Personal information
- Born: November 10, 1914 Santiago, Chile
- Died: August 16, 2001 (aged 86)
- Occupation: Jockey

Horse racing career
- Sport: Horse racing
- Career wins: Not found

Major racing wins
- Newport Purse (1938) Chesapeake Stakes (1939) New Castle Handicap (1939) Brandywine Handicap (1940) Huron Handicap (1940) McLennan Memorial Handicap (1940) Spinaway Stakes (1940) Schuylerville Stakes (1940) Widener Challenge Cup Handicap (1940) Arlington-Washington Lassie Stakes (1941) Matron Stakes (1941) Cowdin Stakes (1946) Daingerfield Handicap (1946) Havre de Grace Handicap (1946) Remsen Stakes (1946) American Legion Handicap (1947) Empire City Handicap (1947) Whitney Handicap (1947) Demoiselle Stakes (1947) Dwyer Stakes (1947) Jockey Club Gold Cup (1947) Long Branch Handicap (1948) Massachusetts Handicap (1948) Merchants and Citizens Handicap (1948) American Classic Race wins: Belmont Stakes (1947)

Significant horses
- Phalanx, Take Wing

= Ruperto Donoso =

Chilean jockey (1914–2001)

Ruperto Donoso (November 10, 1914 - August 16, 2001) was a Chilean jockey in the sport of Thoroughbred horse racing. He is best known for guiding Phalanx to victory in the 1947 Belmont Stakes. He also rode Gilded Knight to a second-place finish in the 1939 Preakness Stakes.

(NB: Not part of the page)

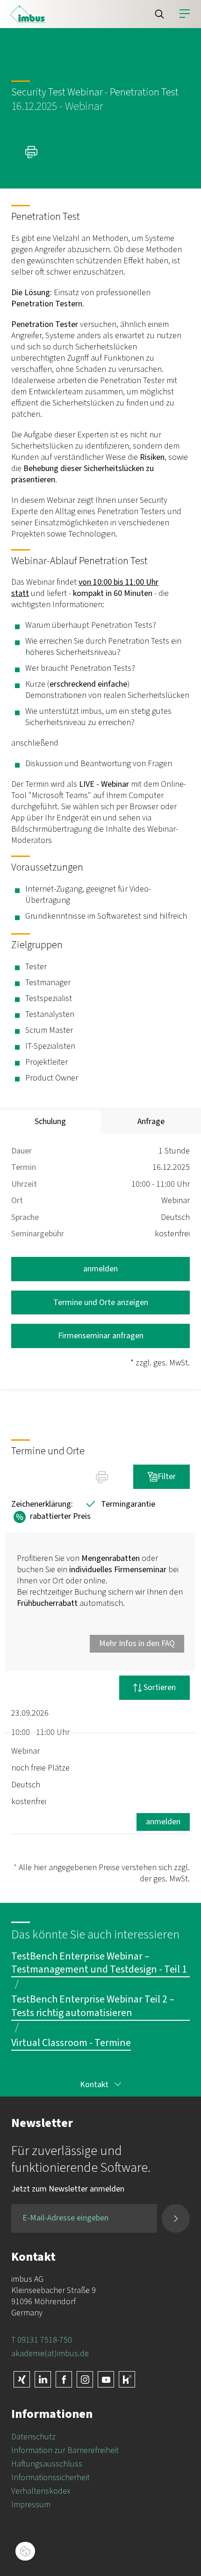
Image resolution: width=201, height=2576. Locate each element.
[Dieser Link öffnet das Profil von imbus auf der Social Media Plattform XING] (22, 2379)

Born in Santiago, Chile, Donoso began his career riding in Santiago and at the Hipódromo de Monterrico in Lima, Peru. He later moved to the United States and rode under contract for Alfred G. Vanderbilt's racing stable.

Ruperto Donoso was required to do mandatory service with the Chilean Army and as such did not race in 1942 and 1943, returning on July 24, 1944, to compete at New York's Belmont Park. In the 1947 U.S. Triple Crown series, superstar jockey Eddie Arcaro rode Phalanx to a second-place finish in the Kentucky Derby and to a third in the Preakness Stakes. It was then that trainer Syl Veitch decided to replace Arcaro with the C. V. Whitney stable's secondary jockey in the Belmont Stakes. Donoso had ridden Phalanx to two wins in 1946 but as the stable's first string jockey, Arcaro had had first choice on all mounts.

Among his other success, Donoso guided Many Stings to a half-length victory over Big Pebble and fourteen other runners in the Widener Challenge Cup at Hialeah Park. The win brought Leo J. Mark's Le Mar Stock Farm the $52,000 winner's share of the purse.